◆ **WHAT THE EXERCISE ASKS**:
Can you reproduce every one of the lines below word for word, with no changes?

◆ **RECORDS SUPPLIED**:
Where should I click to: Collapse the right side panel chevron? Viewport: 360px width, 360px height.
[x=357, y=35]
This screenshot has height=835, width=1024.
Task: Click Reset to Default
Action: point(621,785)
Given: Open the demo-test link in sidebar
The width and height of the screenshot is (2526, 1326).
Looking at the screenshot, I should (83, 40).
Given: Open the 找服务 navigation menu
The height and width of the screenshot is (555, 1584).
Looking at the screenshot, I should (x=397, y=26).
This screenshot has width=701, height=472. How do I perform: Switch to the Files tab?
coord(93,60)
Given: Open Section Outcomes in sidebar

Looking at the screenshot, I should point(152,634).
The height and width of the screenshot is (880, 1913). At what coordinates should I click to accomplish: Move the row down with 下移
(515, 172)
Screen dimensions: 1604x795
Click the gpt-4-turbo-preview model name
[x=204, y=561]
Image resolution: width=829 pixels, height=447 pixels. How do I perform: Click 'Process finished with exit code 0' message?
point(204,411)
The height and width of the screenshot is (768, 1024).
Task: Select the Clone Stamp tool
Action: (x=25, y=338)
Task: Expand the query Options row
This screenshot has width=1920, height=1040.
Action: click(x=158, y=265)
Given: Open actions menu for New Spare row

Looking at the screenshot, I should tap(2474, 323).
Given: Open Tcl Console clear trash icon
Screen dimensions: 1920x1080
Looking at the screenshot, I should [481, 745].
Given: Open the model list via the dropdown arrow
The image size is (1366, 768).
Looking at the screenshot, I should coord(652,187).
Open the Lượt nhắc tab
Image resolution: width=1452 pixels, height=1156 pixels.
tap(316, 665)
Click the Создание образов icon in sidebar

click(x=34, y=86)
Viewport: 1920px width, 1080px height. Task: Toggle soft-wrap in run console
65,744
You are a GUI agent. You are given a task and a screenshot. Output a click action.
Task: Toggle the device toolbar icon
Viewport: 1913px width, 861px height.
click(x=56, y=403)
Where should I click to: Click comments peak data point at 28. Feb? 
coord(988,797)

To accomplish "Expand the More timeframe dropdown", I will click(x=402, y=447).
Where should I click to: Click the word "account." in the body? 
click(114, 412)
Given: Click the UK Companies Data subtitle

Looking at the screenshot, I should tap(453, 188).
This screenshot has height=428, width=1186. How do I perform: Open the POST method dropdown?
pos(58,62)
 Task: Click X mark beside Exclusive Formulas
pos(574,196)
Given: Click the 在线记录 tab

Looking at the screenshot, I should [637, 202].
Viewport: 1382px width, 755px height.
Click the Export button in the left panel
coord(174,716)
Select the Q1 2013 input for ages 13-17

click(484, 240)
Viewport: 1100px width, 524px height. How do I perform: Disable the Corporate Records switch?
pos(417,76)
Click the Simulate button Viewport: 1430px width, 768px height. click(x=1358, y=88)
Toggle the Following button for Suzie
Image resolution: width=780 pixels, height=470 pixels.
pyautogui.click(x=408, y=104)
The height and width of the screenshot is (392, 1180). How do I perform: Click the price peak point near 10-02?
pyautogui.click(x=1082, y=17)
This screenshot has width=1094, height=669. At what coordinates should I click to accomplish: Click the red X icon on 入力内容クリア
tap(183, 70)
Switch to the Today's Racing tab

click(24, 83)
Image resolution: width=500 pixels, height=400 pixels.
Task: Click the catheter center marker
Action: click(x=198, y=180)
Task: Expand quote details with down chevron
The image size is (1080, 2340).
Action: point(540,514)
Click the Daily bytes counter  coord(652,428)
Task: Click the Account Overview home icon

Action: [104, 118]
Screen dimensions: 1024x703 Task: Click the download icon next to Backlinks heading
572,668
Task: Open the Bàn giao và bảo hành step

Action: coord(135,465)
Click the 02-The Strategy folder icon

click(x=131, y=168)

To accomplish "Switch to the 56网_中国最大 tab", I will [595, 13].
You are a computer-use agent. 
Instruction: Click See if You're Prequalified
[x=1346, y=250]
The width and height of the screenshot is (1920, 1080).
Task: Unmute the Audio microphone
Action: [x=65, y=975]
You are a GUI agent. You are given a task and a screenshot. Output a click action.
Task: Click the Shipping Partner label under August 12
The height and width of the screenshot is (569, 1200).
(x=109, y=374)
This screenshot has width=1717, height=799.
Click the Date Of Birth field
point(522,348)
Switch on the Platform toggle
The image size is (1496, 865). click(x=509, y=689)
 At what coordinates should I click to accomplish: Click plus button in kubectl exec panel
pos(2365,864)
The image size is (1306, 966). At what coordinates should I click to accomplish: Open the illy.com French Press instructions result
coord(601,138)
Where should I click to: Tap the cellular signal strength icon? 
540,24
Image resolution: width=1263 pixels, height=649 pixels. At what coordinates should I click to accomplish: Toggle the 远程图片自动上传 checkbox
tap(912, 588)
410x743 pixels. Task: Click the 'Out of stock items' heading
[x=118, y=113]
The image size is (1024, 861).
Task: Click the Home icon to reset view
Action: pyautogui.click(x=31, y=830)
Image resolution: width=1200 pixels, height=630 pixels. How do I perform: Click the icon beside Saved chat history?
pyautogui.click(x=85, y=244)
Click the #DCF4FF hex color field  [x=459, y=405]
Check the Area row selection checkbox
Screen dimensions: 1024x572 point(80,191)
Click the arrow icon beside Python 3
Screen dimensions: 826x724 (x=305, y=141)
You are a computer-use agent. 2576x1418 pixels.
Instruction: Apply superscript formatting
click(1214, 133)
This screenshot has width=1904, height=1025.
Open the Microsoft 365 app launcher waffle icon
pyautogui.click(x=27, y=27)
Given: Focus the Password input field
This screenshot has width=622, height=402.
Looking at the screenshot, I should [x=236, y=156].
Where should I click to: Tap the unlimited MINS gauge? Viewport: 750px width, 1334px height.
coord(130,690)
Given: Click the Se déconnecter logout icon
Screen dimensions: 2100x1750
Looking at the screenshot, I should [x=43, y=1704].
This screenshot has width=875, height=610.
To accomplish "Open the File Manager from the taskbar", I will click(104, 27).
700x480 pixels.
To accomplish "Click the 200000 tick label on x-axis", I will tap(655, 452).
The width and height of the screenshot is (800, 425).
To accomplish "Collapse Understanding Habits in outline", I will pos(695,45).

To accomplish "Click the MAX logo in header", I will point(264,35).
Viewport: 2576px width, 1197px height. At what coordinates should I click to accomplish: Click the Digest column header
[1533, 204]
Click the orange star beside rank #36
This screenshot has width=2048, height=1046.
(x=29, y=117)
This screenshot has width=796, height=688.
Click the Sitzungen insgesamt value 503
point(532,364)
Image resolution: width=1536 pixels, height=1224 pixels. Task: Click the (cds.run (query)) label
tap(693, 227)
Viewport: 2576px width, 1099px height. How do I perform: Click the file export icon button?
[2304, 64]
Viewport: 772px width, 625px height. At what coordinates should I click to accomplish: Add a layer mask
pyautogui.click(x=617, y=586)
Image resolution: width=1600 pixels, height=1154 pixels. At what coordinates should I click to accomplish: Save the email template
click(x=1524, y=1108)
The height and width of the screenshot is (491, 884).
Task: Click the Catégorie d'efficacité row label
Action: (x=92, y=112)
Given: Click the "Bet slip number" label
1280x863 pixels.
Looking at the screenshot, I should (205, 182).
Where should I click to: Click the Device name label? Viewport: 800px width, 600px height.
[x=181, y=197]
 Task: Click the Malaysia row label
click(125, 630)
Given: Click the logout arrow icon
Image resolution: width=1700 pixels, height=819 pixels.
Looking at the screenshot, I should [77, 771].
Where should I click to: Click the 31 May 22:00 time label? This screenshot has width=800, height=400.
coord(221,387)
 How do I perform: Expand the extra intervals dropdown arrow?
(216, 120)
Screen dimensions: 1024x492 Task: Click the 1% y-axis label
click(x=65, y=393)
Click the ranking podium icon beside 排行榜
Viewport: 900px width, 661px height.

◆ **REPLY TO THE TASK**:
Where should I click to: Collapse the right side panel chevron? Viewport: 360px width, 360px height.
[x=357, y=35]
This screenshot has height=835, width=1024.
Task: Click Reset to Default
Action: point(621,785)
Given: Open the demo-test link in sidebar
The width and height of the screenshot is (2526, 1326).
Looking at the screenshot, I should (83, 40).
Given: Open the 找服务 navigation menu
The height and width of the screenshot is (555, 1584).
Looking at the screenshot, I should (x=397, y=26).
This screenshot has width=701, height=472. How do I perform: Switch to the Files tab?
coord(93,60)
Given: Open Section Outcomes in sidebar

Looking at the screenshot, I should point(152,634).
The height and width of the screenshot is (880, 1913). At what coordinates should I click to accomplish: Move the row down with 下移
(515, 172)
Screen dimensions: 1604x795
Click the gpt-4-turbo-preview model name
[x=204, y=561]
Image resolution: width=829 pixels, height=447 pixels. How do I perform: Click 'Process finished with exit code 0' message?
point(204,411)
The height and width of the screenshot is (768, 1024).
Task: Select the Clone Stamp tool
Action: (x=25, y=338)
Task: Expand the query Options row
This screenshot has width=1920, height=1040.
Action: click(x=158, y=265)
Given: Open actions menu for New Spare row

Looking at the screenshot, I should tap(2474, 323).
Given: Open Tcl Console clear trash icon
Screen dimensions: 1920x1080
Looking at the screenshot, I should [481, 745].
Given: Open the model list via the dropdown arrow
The image size is (1366, 768).
Looking at the screenshot, I should coord(652,187).
Open the Lượt nhắc tab
Image resolution: width=1452 pixels, height=1156 pixels.
tap(316, 665)
Click the Создание образов icon in sidebar

click(x=34, y=86)
Viewport: 1920px width, 1080px height. Task: Toggle soft-wrap in run console
65,744
You are a GUI agent. You are given a task and a screenshot. Output a click action.
Task: Toggle the device toolbar icon
Viewport: 1913px width, 861px height.
click(x=56, y=403)
Where should I click to: Click comments peak data point at 28. Feb? 
coord(988,797)

To accomplish "Expand the More timeframe dropdown", I will click(x=402, y=447).
Where should I click to: Click the word "account." in the body? 
click(114, 412)
Given: Click the UK Companies Data subtitle

Looking at the screenshot, I should tap(453, 188).
This screenshot has height=428, width=1186. How do I perform: Open the POST method dropdown?
pos(58,62)
 Task: Click X mark beside Exclusive Formulas
pos(574,196)
Given: Click the 在线记录 tab

Looking at the screenshot, I should [637, 202].
Viewport: 1382px width, 755px height.
Click the Export button in the left panel
coord(174,716)
Select the Q1 2013 input for ages 13-17

click(484, 240)
Viewport: 1100px width, 524px height. How do I perform: Disable the Corporate Records switch?
pos(417,76)
Click the Simulate button Viewport: 1430px width, 768px height. click(x=1358, y=88)
Toggle the Following button for Suzie
Image resolution: width=780 pixels, height=470 pixels.
pyautogui.click(x=408, y=104)
The height and width of the screenshot is (392, 1180). How do I perform: Click the price peak point near 10-02?
pyautogui.click(x=1082, y=17)
This screenshot has width=1094, height=669. At what coordinates should I click to accomplish: Click the red X icon on 入力内容クリア
tap(183, 70)
Switch to the Today's Racing tab

click(24, 83)
Image resolution: width=500 pixels, height=400 pixels.
Task: Click the catheter center marker
Action: click(x=198, y=180)
Task: Expand quote details with down chevron
The image size is (1080, 2340).
Action: point(540,514)
Click the Daily bytes counter  coord(652,428)
Task: Click the Account Overview home icon

Action: [104, 118]
Screen dimensions: 1024x703 Task: Click the download icon next to Backlinks heading
572,668
Task: Open the Bàn giao và bảo hành step

Action: coord(135,465)
Click the 02-The Strategy folder icon

click(x=131, y=168)

To accomplish "Switch to the 56网_中国最大 tab", I will [595, 13].
You are a computer-use agent. 
Instruction: Click See if You're Prequalified
[x=1346, y=250]
The width and height of the screenshot is (1920, 1080).
Task: Unmute the Audio microphone
Action: [x=65, y=975]
You are a GUI agent. You are given a task and a screenshot. Output a click action.
Task: Click the Shipping Partner label under August 12
The height and width of the screenshot is (569, 1200).
(x=109, y=374)
This screenshot has width=1717, height=799.
Click the Date Of Birth field
point(522,348)
Switch on the Platform toggle
The image size is (1496, 865). click(x=509, y=689)
 At what coordinates should I click to accomplish: Click plus button in kubectl exec panel
pos(2365,864)
The image size is (1306, 966). At what coordinates should I click to accomplish: Open the illy.com French Press instructions result
coord(601,138)
Where should I click to: Tap the cellular signal strength icon? 
540,24
Image resolution: width=1263 pixels, height=649 pixels. At what coordinates should I click to accomplish: Toggle the 远程图片自动上传 checkbox
tap(912, 588)
410x743 pixels. Task: Click the 'Out of stock items' heading
[x=118, y=113]
The image size is (1024, 861).
Task: Click the Home icon to reset view
Action: pyautogui.click(x=31, y=830)
Image resolution: width=1200 pixels, height=630 pixels. How do I perform: Click the icon beside Saved chat history?
pyautogui.click(x=85, y=244)
Click the #DCF4FF hex color field  [x=459, y=405]
Check the Area row selection checkbox
Screen dimensions: 1024x572 point(80,191)
Click the arrow icon beside Python 3
Screen dimensions: 826x724 (x=305, y=141)
You are a computer-use agent. 2576x1418 pixels.
Instruction: Apply superscript formatting
click(1214, 133)
This screenshot has width=1904, height=1025.
Open the Microsoft 365 app launcher waffle icon
pyautogui.click(x=27, y=27)
Given: Focus the Password input field
This screenshot has width=622, height=402.
Looking at the screenshot, I should [x=236, y=156].
Where should I click to: Tap the unlimited MINS gauge? Viewport: 750px width, 1334px height.
coord(130,690)
Given: Click the Se déconnecter logout icon
Screen dimensions: 2100x1750
Looking at the screenshot, I should [x=43, y=1704].
This screenshot has width=875, height=610.
To accomplish "Open the File Manager from the taskbar", I will click(104, 27).
700x480 pixels.
To accomplish "Click the 200000 tick label on x-axis", I will tap(655, 452).
The width and height of the screenshot is (800, 425).
To accomplish "Collapse Understanding Habits in outline", I will pos(695,45).

To accomplish "Click the MAX logo in header", I will point(264,35).
Viewport: 2576px width, 1197px height. At what coordinates should I click to accomplish: Click the Digest column header
[1533, 204]
Click the orange star beside rank #36
This screenshot has width=2048, height=1046.
(x=29, y=117)
This screenshot has width=796, height=688.
Click the Sitzungen insgesamt value 503
point(532,364)
Image resolution: width=1536 pixels, height=1224 pixels. Task: Click the (cds.run (query)) label
tap(693, 227)
Viewport: 2576px width, 1099px height. How do I perform: Click the file export icon button?
[2304, 64]
Viewport: 772px width, 625px height. At what coordinates should I click to accomplish: Add a layer mask
pyautogui.click(x=617, y=586)
Image resolution: width=1600 pixels, height=1154 pixels. At what coordinates should I click to accomplish: Save the email template
click(x=1524, y=1108)
The height and width of the screenshot is (491, 884).
Task: Click the Catégorie d'efficacité row label
Action: (x=92, y=112)
Given: Click the "Bet slip number" label
1280x863 pixels.
Looking at the screenshot, I should (205, 182).
Where should I click to: Click the Device name label? Viewport: 800px width, 600px height.
[x=181, y=197]
 Task: Click the Malaysia row label
click(125, 630)
Given: Click the logout arrow icon
Image resolution: width=1700 pixels, height=819 pixels.
Looking at the screenshot, I should [77, 771].
Where should I click to: Click the 31 May 22:00 time label? This screenshot has width=800, height=400.
coord(221,387)
 How do I perform: Expand the extra intervals dropdown arrow?
(216, 120)
Screen dimensions: 1024x492 Task: Click the 1% y-axis label
click(x=65, y=393)
Click the ranking podium icon beside 排行榜
Viewport: 900px width, 661px height.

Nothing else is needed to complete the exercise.